### WORK REQUIRED
Here you must reproduce each line of the data exactly.

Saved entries
========

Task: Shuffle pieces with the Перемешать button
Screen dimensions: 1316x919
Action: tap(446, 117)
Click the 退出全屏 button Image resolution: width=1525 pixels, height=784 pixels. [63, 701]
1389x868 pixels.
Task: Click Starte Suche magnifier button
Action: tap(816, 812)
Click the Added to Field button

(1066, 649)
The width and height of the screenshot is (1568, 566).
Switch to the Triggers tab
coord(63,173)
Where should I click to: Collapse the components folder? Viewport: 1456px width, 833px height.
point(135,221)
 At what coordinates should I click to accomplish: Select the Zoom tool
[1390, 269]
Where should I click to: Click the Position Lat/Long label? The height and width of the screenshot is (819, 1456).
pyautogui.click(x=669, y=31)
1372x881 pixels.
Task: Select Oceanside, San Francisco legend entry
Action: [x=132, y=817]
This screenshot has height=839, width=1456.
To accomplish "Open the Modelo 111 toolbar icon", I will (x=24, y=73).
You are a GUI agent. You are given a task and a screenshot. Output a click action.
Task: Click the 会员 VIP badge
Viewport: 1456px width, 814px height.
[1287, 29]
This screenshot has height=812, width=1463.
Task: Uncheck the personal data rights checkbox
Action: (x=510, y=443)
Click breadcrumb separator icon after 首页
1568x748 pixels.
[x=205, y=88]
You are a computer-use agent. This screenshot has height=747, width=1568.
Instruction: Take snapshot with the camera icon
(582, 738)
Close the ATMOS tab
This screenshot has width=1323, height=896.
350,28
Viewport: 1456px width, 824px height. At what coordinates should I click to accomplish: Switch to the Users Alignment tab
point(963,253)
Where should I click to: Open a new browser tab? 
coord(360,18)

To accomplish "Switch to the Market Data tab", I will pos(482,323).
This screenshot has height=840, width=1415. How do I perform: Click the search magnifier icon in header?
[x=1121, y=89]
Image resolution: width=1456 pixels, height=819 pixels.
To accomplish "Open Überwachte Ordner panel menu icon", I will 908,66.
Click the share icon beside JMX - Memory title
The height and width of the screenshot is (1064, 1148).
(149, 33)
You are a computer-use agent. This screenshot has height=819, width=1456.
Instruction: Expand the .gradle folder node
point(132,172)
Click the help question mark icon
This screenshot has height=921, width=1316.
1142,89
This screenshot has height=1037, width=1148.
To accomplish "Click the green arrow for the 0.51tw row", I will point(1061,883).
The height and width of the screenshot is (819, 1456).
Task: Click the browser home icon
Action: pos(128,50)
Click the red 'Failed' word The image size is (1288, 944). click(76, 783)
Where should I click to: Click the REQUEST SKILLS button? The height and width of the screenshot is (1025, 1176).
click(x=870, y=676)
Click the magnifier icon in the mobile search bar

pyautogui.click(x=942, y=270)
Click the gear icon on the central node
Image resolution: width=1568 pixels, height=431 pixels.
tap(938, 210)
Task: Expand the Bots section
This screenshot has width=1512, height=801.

========

### EXERCISE ANSWER
Task: Shuffle pieces with the Перемешать button
Screen dimensions: 1316x919
Action: tap(446, 117)
Click the 退出全屏 button Image resolution: width=1525 pixels, height=784 pixels. [63, 701]
1389x868 pixels.
Task: Click Starte Suche magnifier button
Action: tap(816, 812)
Click the Added to Field button

(1066, 649)
The width and height of the screenshot is (1568, 566).
Switch to the Triggers tab
coord(63,173)
Where should I click to: Collapse the components folder? Viewport: 1456px width, 833px height.
point(135,221)
 At what coordinates should I click to accomplish: Select the Zoom tool
[1390, 269]
Where should I click to: Click the Position Lat/Long label? The height and width of the screenshot is (819, 1456).
pyautogui.click(x=669, y=31)
1372x881 pixels.
Task: Select Oceanside, San Francisco legend entry
Action: [x=132, y=817]
This screenshot has height=839, width=1456.
To accomplish "Open the Modelo 111 toolbar icon", I will (x=24, y=73).
You are a GUI agent. You are given a task and a screenshot. Output a click action.
Task: Click the 会员 VIP badge
Viewport: 1456px width, 814px height.
[1287, 29]
This screenshot has height=812, width=1463.
Task: Uncheck the personal data rights checkbox
Action: (x=510, y=443)
Click breadcrumb separator icon after 首页
1568x748 pixels.
[x=205, y=88]
You are a computer-use agent. This screenshot has height=747, width=1568.
Instruction: Take snapshot with the camera icon
(582, 738)
Close the ATMOS tab
This screenshot has width=1323, height=896.
350,28
Viewport: 1456px width, 824px height. At what coordinates should I click to accomplish: Switch to the Users Alignment tab
point(963,253)
Where should I click to: Open a new browser tab? 
coord(360,18)

To accomplish "Switch to the Market Data tab", I will pos(482,323).
This screenshot has height=840, width=1415. How do I perform: Click the search magnifier icon in header?
[x=1121, y=89]
Image resolution: width=1456 pixels, height=819 pixels.
To accomplish "Open Überwachte Ordner panel menu icon", I will 908,66.
Click the share icon beside JMX - Memory title
The height and width of the screenshot is (1064, 1148).
(149, 33)
You are a computer-use agent. This screenshot has height=819, width=1456.
Instruction: Expand the .gradle folder node
point(132,172)
Click the help question mark icon
This screenshot has height=921, width=1316.
1142,89
This screenshot has height=1037, width=1148.
To accomplish "Click the green arrow for the 0.51tw row", I will point(1061,883).
The height and width of the screenshot is (819, 1456).
Task: Click the browser home icon
Action: pos(128,50)
Click the red 'Failed' word The image size is (1288, 944). click(76, 783)
Where should I click to: Click the REQUEST SKILLS button? The height and width of the screenshot is (1025, 1176).
click(x=870, y=676)
Click the magnifier icon in the mobile search bar

pyautogui.click(x=942, y=270)
Click the gear icon on the central node
Image resolution: width=1568 pixels, height=431 pixels.
tap(938, 210)
Task: Expand the Bots section
This screenshot has width=1512, height=801.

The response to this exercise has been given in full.